H.R.6898 - Health-e Information Technology Act of 2008110th Congress (2007-2008)
|Sponsor:||Rep. Stark, Fortney Pete [D-CA-13] (Introduced 09/15/2008)|
|Committees:||House - Energy and Commerce; Ways and Means; Science and Technology|
|Latest Action:||House - 09/18/2008 Referred to the Subcommittee on Technology and Innovation. (All Actions)|
This bill has the status Introduced
Here are the steps for Status of Legislation:
Summary: H.R.6898 — 110th Congress (2007-2008)All Information (Except Text)
Introduced in House (09/15/2008)
Health-e Information Technology Act of 2008 - Amends the Public Health Service Act to establish: (1) an Office of the National Coordinator for Health Information Technology; and (2) an HIT Advisory Committee.
Requires the National Coordinator to develop a Health Information Technology Resource Center and to recommend health information technology standards for adoption by the Secretary of Health and Human Services.
Directs agencies to utilize, where available, health information technology systems and products that meet adopted standards.
Requires the Director of the National Institute for Standards and Technology (NIST) to test adopted standards to assure the efficient implementation and use of such standards.
Amends XVIII (Medicare) of the Social Security Act to provide for incentive payments to physicians and inpatient hospitals that meaningfully use a certified health information technology system.
Authorizes the National Coordinator to award grants to purchase qualified health information technology and to implement regional or local health information plans.

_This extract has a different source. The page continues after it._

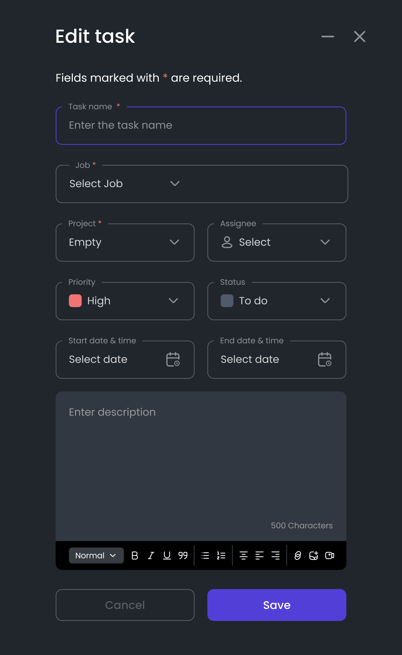Click the red High priority color swatch

[75, 301]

Provides for grants to develop academic curricula integrating qualified health information technology in the clinical education of health professionals.

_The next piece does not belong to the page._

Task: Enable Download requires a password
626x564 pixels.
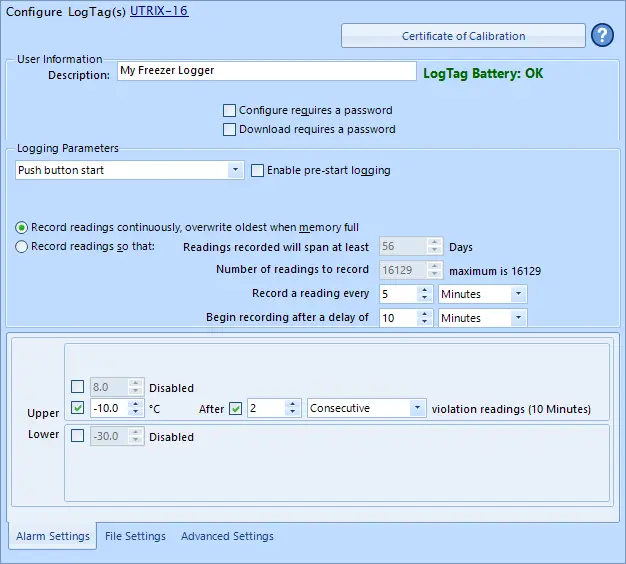Action: [230, 129]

Revises provisions governing the privacy and security of health information, including to: (1) extend requirements to business associates of a covered entity; (2) require notification in the event of a breach of protected health information; (3) limit disclosure of such information to the minimum necessary to accomplish the intended purpose; and (4) revise penalties for violations.
Requires the Secretary to appoint a Chief Privacy Officer of the Office of National Coordinator to assist in carrying out duties related to the privacy and security of health information.